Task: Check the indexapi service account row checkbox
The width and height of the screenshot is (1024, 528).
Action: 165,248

* * *

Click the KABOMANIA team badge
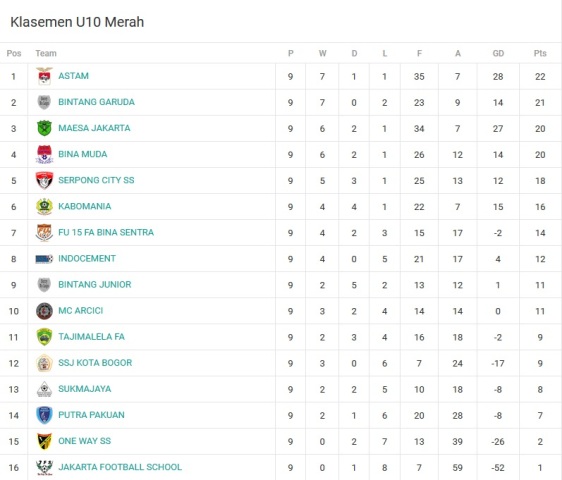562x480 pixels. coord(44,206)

• [GIVEN INSTRUCTION] Add 117 to every coordinate in the answers and give the entries again, from the line that contains "Task: Check the" through the line that contains "Action: 165,248", both lines included.

• [OUTPUT OF THE EXERCISE]
Task: Check the indexapi service account row checkbox
The width and height of the screenshot is (1024, 528).
Action: 282,365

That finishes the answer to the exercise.